Stored data entries
⟨

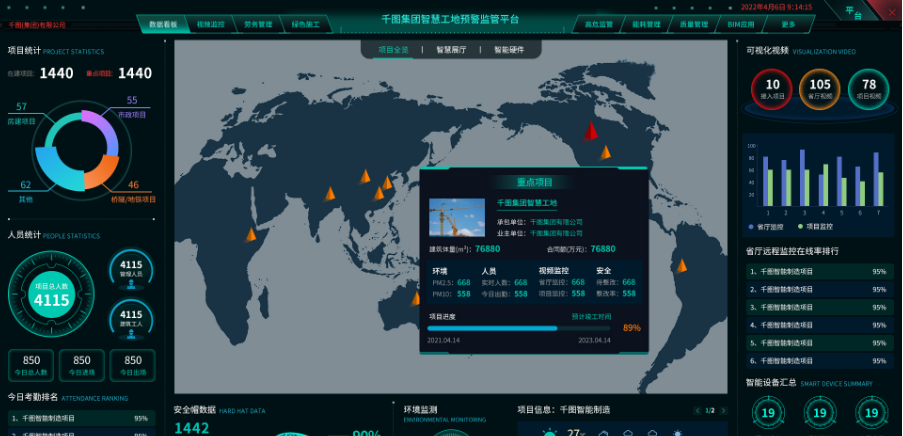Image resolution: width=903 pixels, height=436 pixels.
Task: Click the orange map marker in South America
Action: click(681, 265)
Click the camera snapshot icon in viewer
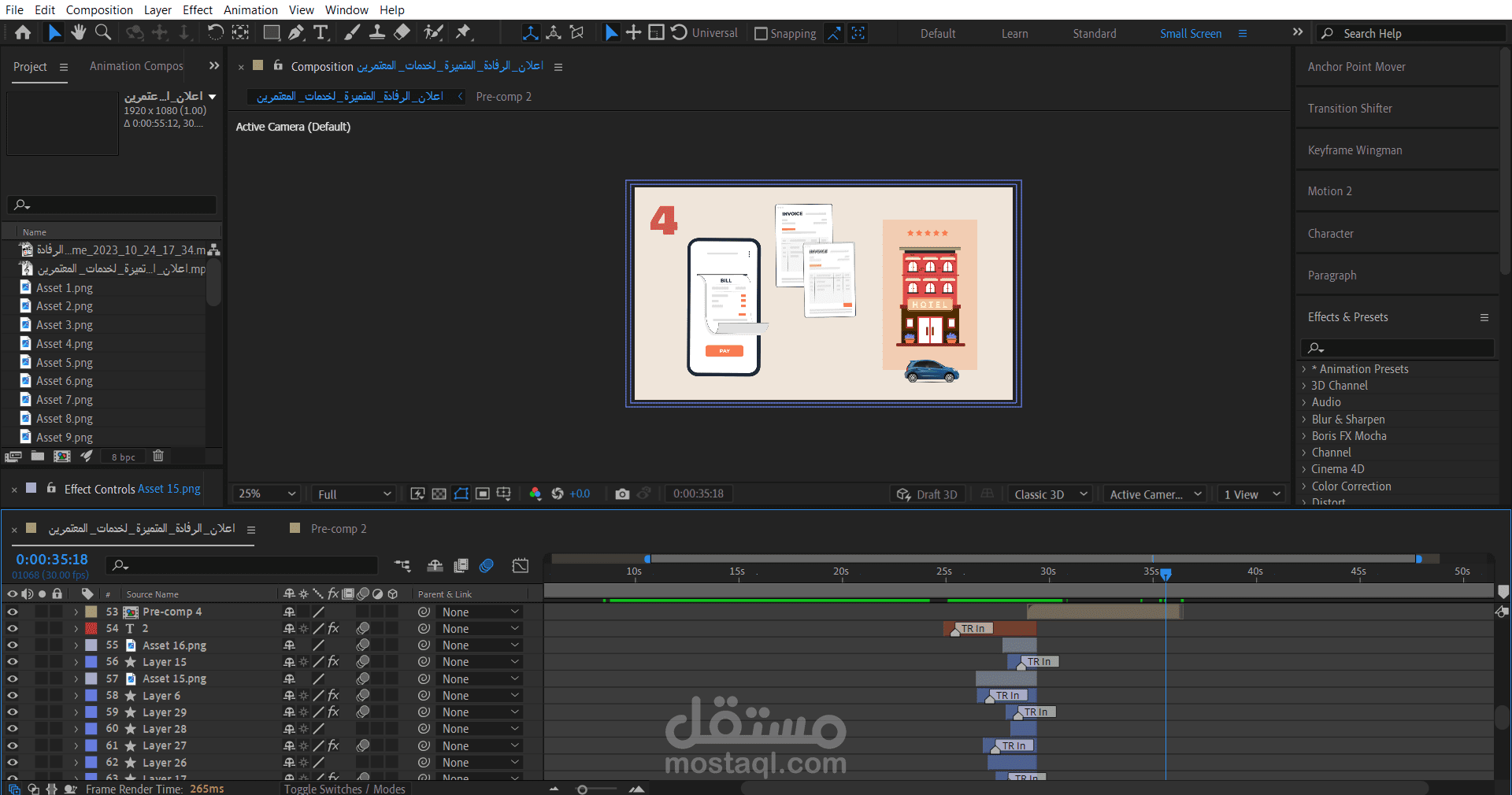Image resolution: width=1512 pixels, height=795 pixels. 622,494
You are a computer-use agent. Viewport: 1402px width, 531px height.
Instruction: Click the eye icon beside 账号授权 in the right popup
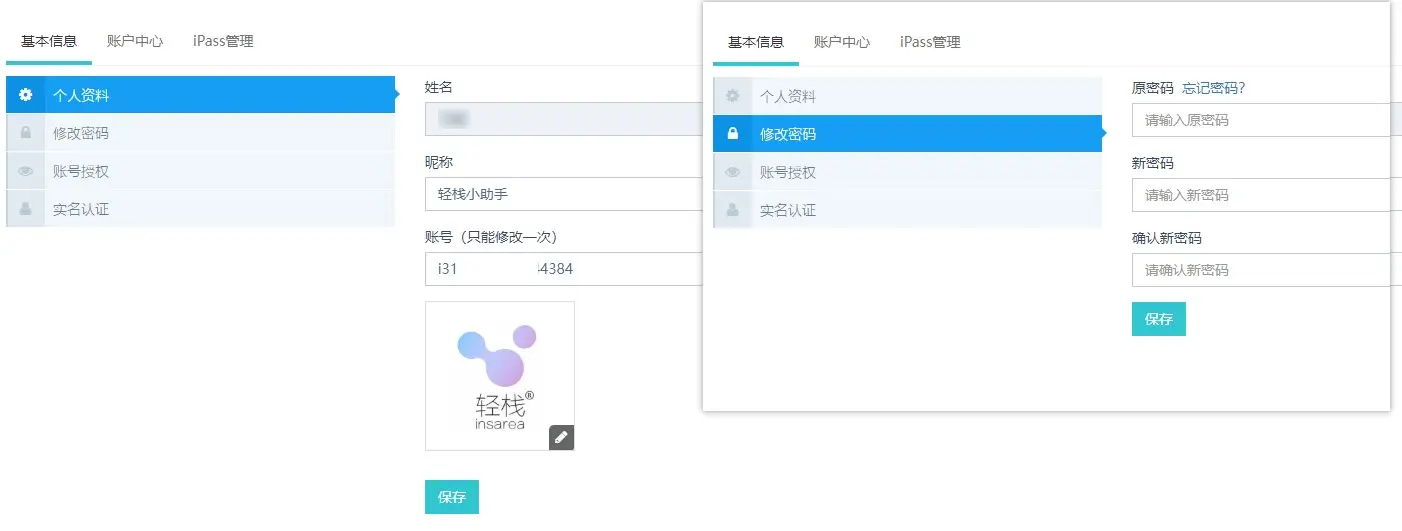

⟩

■ Problem statement ■
If the records contain pictures, skip them, and transcribe exactly every line from the one with "Click the camera snapshot icon in viewer" through the last line.

■ Response below ■
Click the camera snapshot icon in viewer
Image resolution: width=1512 pixels, height=795 pixels. 622,494
You are a computer-use agent. Viewport: 1402px width, 531px height.
Instruction: Click the eye icon beside 账号授权 in the right popup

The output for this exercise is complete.